■ **TEXT PASSAGE**:

-- Start --

It should come as no surprise that, in a world filled with qualitative technologies, food safety standards are at an all time high. This watermark, though established to keep the consumer safe, is also the result of the widespread adoption of automated technology in the manufacturing process. In short, the mass production of goods is at least in part responsible for increased safety standards for the simple fact that the human eye simply can’t inspect the volume of goods produced.

Like anything else, the equipment used to produce safe to consume food stuffs is not all of the same quality or efficiency. For example, some are limited to the size of the contaminant, while others are only equipped to detect specific compositions. As stand alone detection devices, they may do an admirable job, but it is only when these systems work together that a manufacturer can truly feel confident that their products are safe.

Food Safety Requires Continued Vigilance

Once installed, it isn’t enough to simply let the various metal detectors, spectrometers, and photo eyes perform the tasks they were designed to complete. These highly calibrated devices require constant monitoring and testing to ensure they operate as expected. Additionally, each source material has its own density and chemical composition and, as such, may require additional screening equipment. The point is, as sophisticated as a system might be, it’s important to recognize that the detection technology used may need to change to reflect that which is being produced.

Food Safety Issues Can Destroy a Brand’s Reputation Very Quickly

Not only are consumers more aware about where and how their food is produced, they’ve also near immediate access to information surrounding food products — whether it’s new legislation, a story in the mainstream media, or via a consumer watchdog organization.

-- End --

■ **GIVEN MATERIAL**:
-- Start --

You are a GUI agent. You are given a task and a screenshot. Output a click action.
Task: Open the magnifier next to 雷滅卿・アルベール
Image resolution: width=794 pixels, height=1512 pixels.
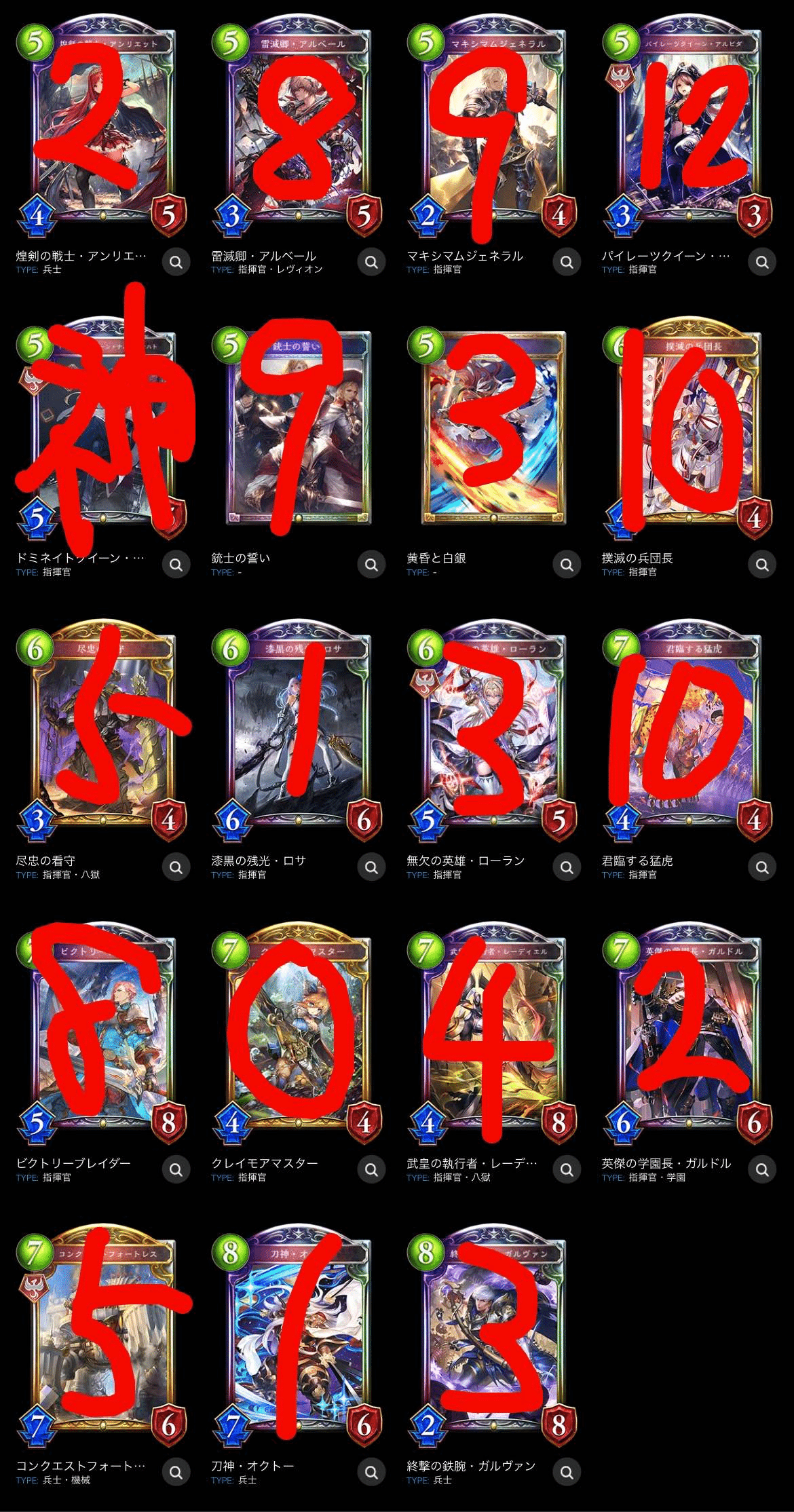pos(371,262)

-- End --

■ **STATED PROBLEM 1**: List every kind of detection device that the food safety passage names when it describes installed equipment.
■ **STATED PROBLEM 2**: Restate the part of the food safety passage that opens with the words "Like anything else, the" and closes with "products are safe.", swapping "manufacturer" for "producer".

■ **TASK RESULT 1**:
metal detectors
spectrometers
photo eyes

■ **TASK RESULT 2**:
Like anything else, the equipment used to produce safe to consume food stuffs is not all of the same quality or efficiency. For example, some are limited to the size of the contaminant, while others are only equipped to detect specific compositions. As stand alone detection devices, they may do an admirable job, but it is only when these systems work together that a producer can truly feel confident that their products are safe.